_WORK TO COMPLETE_.
Every line of the entries with the word "pixel" in it should be shown.

_DATA PROVIDED_.

───

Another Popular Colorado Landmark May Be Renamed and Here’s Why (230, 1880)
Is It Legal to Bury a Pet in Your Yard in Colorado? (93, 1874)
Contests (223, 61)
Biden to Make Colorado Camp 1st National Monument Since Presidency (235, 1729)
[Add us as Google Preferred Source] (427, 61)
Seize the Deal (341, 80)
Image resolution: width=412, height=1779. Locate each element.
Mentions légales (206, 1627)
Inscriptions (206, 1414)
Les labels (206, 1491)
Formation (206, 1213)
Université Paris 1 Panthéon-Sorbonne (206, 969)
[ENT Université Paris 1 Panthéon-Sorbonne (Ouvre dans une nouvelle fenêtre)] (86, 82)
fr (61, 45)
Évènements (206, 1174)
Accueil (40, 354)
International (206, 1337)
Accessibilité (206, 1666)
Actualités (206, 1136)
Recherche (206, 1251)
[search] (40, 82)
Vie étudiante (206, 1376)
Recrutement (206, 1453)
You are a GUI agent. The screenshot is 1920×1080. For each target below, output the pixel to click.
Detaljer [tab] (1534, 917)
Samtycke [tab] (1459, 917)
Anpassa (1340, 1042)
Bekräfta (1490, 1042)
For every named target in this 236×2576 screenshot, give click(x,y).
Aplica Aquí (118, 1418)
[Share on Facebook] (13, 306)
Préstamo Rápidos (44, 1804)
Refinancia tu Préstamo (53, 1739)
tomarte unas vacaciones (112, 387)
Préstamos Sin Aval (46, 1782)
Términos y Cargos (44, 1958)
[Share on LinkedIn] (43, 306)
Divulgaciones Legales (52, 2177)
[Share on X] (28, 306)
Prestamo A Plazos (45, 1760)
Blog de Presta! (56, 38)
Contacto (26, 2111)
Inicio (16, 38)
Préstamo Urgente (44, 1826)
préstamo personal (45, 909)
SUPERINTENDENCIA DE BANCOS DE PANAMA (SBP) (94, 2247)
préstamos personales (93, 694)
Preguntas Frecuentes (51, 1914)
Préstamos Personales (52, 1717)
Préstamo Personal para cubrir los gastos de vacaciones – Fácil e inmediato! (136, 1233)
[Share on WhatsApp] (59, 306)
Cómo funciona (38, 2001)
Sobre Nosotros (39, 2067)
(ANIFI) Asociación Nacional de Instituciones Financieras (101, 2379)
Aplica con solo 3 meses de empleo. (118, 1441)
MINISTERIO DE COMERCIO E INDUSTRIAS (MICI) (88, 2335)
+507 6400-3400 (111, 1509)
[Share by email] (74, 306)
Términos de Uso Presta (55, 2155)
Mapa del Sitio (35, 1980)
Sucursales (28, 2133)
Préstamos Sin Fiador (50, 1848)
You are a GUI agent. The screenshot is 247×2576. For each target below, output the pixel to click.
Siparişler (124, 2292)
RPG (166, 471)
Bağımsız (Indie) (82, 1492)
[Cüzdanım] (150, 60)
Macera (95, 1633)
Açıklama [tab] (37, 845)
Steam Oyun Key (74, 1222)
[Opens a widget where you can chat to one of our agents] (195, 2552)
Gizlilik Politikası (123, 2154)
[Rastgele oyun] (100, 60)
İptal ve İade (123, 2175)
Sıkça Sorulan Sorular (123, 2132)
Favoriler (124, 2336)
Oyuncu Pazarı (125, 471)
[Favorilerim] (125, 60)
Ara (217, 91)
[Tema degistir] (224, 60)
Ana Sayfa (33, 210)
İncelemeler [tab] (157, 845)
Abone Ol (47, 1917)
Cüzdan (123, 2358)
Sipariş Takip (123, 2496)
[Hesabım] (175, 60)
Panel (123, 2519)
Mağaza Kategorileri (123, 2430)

───

_EXERCISE ANSWER_.
You are a GUI agent. The screenshot is 1920×1080. For each target below, output the pixel to click.
You are a GUI agent. The screenshot is 247×2576. For each target below, output the pixel to click.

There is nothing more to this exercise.